It has also been pointed out to me (thank you, @morecivilizedage) that Obi-Wan’s flagships were the Vigilance and Negotiator. Which…yeah.
Later on, it seems the shuttle that Cody and Rex take in Rookies is named The Obex.
…I am not a fan of the name smushing habit people have for ships, but that’s…kind of blatant.
Also, I recently found out that Sideshow put out an Obi-Wan figure, based on the 2003 Clone Wars design (the modern Clone Wars, and what’s declared current canon, was the 2008 version). To my admittedly limited knowledge, Rex does not exist in the ‘03 show. If nothing else, he’s not listed as a character on the IMDB page. HOWEVER, part of this figure’s design is a wrist com hologram – of Rex. Not Cody. Not another Jedi. REX. WHO DOESN’T EVEN EXIST IN THAT SHOW, WHICH HAS SCREENSHOTS SHOWN ON THE BOX. They didn’t have to call the hologram Rex, and it’s out of continuity to the presented Obi-Wan, and would calling this hologram “Rex” instead of any other clone really sell more figures?
Gotta admit that’s Interesting.

**Source data**
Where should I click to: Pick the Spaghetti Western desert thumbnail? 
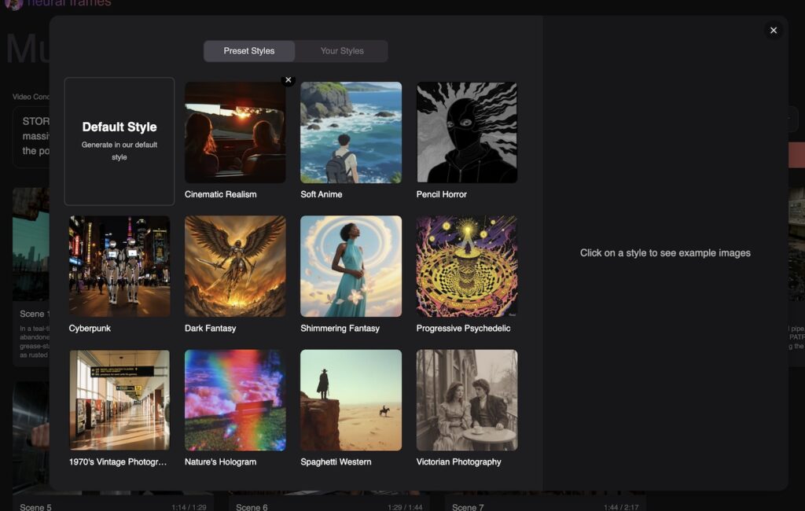(351, 400)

**Task goal**
Copy the stretch of the Obi-Wan post from "It has also" through "named The Obex.". The data has no connection to the Obi-Wan post.

**Solution**
It has also been pointed out to me (thank you, @morecivilizedage) that Obi-Wan’s flagships were the Vigilance and Negotiator. Which…yeah.
Later on, it seems the shuttle that Cody and Rex take in Rookies is named The Obex.